┌─ The input

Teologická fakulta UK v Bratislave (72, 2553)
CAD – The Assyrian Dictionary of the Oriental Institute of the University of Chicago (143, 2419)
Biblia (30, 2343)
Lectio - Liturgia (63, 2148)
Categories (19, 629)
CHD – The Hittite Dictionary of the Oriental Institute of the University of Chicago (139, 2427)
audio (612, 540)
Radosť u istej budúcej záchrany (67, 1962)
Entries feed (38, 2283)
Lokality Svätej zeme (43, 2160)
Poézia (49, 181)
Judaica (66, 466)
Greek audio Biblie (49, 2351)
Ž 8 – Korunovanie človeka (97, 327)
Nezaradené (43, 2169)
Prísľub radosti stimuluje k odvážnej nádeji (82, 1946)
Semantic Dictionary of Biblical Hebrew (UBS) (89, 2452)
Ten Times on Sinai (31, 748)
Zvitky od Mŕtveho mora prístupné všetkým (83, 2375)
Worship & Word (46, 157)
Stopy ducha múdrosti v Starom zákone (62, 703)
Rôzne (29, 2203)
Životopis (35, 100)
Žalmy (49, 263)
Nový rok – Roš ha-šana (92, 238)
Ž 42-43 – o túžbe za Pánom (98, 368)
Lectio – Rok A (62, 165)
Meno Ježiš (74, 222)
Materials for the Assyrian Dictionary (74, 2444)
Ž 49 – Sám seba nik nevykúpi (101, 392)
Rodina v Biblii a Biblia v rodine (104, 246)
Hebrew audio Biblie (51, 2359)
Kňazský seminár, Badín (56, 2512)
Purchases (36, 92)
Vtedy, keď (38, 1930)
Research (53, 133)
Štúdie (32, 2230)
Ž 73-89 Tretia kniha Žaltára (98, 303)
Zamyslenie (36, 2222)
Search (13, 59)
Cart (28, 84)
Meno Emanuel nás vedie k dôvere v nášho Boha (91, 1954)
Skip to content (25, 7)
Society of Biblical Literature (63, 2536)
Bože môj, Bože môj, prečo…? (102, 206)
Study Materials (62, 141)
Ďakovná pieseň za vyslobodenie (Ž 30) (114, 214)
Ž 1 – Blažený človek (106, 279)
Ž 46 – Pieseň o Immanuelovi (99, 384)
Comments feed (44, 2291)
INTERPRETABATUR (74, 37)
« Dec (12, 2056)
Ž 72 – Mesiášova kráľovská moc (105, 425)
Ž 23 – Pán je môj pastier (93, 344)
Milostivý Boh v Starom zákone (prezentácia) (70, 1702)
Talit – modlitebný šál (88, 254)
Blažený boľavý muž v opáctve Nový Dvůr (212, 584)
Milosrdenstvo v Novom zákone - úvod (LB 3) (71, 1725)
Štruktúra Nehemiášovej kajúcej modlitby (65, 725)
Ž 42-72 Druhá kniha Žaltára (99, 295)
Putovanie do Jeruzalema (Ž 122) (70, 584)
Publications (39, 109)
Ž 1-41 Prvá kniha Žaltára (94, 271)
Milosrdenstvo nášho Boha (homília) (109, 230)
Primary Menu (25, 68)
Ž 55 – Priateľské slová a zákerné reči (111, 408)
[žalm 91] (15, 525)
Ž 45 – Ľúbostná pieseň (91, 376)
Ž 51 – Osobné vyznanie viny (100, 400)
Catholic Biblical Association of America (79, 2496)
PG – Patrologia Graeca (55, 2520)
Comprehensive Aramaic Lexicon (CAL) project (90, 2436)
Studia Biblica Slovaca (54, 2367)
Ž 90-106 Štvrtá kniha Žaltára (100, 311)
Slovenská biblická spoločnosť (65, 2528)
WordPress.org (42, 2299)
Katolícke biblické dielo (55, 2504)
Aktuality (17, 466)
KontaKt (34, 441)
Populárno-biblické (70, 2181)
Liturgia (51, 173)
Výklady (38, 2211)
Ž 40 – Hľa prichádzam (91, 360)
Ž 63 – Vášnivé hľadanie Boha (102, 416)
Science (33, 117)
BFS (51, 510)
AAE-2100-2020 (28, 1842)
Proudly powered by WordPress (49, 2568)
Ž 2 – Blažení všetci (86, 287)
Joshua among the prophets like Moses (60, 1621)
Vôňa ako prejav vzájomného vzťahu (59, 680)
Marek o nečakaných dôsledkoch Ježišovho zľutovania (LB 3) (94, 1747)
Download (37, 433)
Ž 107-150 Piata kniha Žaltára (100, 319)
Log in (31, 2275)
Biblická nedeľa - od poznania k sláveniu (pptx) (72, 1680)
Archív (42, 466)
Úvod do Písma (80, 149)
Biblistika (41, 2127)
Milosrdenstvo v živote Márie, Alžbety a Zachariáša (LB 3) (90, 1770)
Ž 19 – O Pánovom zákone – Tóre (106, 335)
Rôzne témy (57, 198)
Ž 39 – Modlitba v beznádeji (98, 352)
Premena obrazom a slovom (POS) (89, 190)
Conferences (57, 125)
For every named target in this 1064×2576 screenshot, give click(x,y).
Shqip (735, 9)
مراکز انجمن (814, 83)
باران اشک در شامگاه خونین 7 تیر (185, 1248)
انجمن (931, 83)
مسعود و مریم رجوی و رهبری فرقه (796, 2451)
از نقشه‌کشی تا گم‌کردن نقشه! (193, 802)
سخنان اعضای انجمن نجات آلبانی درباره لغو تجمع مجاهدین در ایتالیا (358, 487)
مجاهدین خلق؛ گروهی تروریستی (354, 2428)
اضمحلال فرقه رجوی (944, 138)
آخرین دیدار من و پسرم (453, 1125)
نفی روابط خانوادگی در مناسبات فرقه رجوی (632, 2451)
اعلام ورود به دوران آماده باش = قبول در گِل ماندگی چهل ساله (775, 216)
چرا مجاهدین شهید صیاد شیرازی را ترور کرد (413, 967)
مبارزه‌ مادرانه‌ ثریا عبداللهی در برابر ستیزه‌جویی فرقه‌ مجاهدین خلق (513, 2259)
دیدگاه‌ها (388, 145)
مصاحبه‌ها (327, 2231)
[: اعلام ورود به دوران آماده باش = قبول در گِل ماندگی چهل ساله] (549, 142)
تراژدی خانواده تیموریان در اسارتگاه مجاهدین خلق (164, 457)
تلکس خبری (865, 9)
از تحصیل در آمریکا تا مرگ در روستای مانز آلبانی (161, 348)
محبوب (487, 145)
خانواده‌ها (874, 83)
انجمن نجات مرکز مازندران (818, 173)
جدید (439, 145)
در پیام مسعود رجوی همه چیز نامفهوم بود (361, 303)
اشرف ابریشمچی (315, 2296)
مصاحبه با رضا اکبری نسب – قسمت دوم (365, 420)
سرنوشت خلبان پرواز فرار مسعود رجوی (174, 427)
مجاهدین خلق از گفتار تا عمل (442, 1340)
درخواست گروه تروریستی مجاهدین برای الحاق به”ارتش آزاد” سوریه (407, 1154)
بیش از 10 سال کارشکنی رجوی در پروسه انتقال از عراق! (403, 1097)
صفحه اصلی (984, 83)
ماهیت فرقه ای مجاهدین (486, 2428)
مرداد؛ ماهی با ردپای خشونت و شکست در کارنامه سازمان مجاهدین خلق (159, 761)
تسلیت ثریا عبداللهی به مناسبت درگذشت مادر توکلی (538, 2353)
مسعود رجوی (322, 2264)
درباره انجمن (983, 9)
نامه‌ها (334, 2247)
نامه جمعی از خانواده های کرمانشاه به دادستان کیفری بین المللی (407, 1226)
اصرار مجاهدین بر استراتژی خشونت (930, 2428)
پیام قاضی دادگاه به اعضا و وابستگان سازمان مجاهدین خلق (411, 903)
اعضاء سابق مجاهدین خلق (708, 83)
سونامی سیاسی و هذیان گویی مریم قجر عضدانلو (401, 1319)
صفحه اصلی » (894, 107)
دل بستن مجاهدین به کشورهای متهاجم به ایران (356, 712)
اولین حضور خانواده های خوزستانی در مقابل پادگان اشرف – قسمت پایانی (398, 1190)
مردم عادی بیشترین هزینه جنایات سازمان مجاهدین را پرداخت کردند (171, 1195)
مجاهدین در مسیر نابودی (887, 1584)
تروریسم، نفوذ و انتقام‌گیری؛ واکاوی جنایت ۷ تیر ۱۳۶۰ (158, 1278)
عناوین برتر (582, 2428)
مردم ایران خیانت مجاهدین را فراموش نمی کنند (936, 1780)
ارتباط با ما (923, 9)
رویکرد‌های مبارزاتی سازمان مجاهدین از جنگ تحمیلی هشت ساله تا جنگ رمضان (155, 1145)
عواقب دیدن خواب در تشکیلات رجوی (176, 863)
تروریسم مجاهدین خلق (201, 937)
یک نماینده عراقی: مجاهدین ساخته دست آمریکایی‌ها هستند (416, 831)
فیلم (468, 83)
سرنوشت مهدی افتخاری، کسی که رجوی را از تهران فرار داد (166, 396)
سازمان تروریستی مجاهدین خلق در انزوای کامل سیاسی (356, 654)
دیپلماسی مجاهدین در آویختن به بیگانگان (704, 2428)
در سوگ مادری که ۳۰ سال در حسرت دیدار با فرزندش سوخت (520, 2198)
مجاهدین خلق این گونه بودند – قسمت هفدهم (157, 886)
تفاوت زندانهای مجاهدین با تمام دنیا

└─

▸ **The problem**
Here the job is to set down exactly the lines of the material above that fall between the one with "Conferences (57, 125)" and the one with "مسعود و مریم رجوی و رهبری فرقه (796, 2451)", inclusive, and nothing beyond them.

▸ **Result of the exercise**
Conferences (57, 125)
For every named target in this 1064×2576 screenshot, give click(x,y).
Shqip (735, 9)
مراکز انجمن (814, 83)
باران اشک در شامگاه خونین 7 تیر (185, 1248)
انجمن (931, 83)
مسعود و مریم رجوی و رهبری فرقه (796, 2451)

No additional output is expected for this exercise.